State v. Morse

Decision Date04 April 1967
Docket NumberNos. 1960 and 1961,s. 1960 and 1961
Citation126 Vt. 314,229 A.2d 232
PartiesSTATE of Vermont v. Everett L. MORSE.
CourtVermont Supreme Court

Joseph C. Palmisano, State's Atty., for the State.

Everett L. Morse, pro se.

Before HOLDEN, C. J., and SHANGRAW, BARNEY, SMITH and KEYSER, JJ.

BARNEY, Justice.

Although parts of this appeal come to this Court by separate procedures, separately docketed, all of the questions raised are challenges to the validity of the petitioner's confinement at the state prison at Windsor, by sentence of the Barre municipal court. Arising, as they do, out of a single set of prosecutions, it is possible and appropriate to dispose of the issues raised in this one opinion.

The petitioner elected to present and argue his own case before this Court. He had had counsel below, whom he had discharged. He is the same party who represented himself in Morse v. Morse, 126 Vt. --, 229 A.2d 228, also argued at this term of Court. The attorney made available to him in that case was present at his side during this argument as well.

The matter began with the arraignment of the petitioner on charges of armed robbery and grand larceny before the Barre municipal court on October 9, 1965. Bail was set, but no plea was taken until two days later when assigned counsel was present. At that time pleas of not guilty and not guilty by reason of insanity were entered. He was committed to Waterbury State Hospital, examined, and found sane.

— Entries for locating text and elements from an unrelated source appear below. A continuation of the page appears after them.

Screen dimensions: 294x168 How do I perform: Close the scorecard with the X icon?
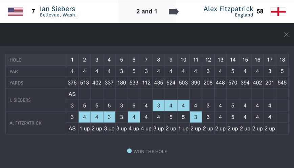286,34
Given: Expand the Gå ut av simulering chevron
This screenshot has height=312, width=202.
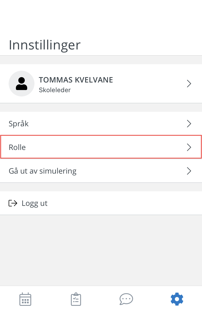Looking at the screenshot, I should pyautogui.click(x=189, y=171).
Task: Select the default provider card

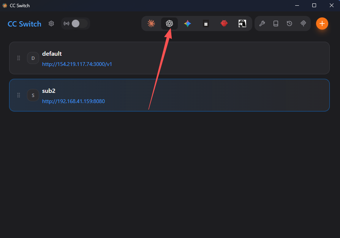Action: [169, 58]
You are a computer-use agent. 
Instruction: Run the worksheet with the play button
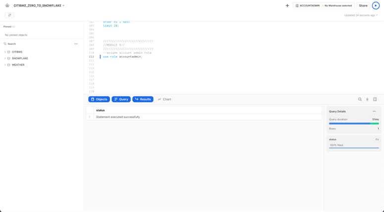[376, 5]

On October 29, the petitioner again came before the Barre municipal court, together with his counsel, withdrew his not guilty pleas and entered pleas of guilty. The presiding judge, prior to sentencing, asked the probation officer for a pre-sentence report. Since a written report was not then ready, the probation officer responded orally, in open court and in the presence of the petitioner and his counsel. His statements were recorded by the court reporter at the direction of the court. After this report, and statements by petitioner's counsel and the state's attorney, the judge imposed sentence, accepting the two to four year term urged by petitioner's counsel, rather than the four to six year recommendation of the state's attorney.

Some months previously, the legislature had enacted 28 V.S.A. § 1008, which, for the first time, required a written pre-sentence investigation before sentencing in felony cases. In the light of this requirement, the petitioner, with a new attorney, sought post-conviction relief before the Washington County Court. After hearing, outright release was denied, but the sentence was vacated and the petitioner remanded to municipal court for resentencing, following the furnishing of a written pre-sentence investigation.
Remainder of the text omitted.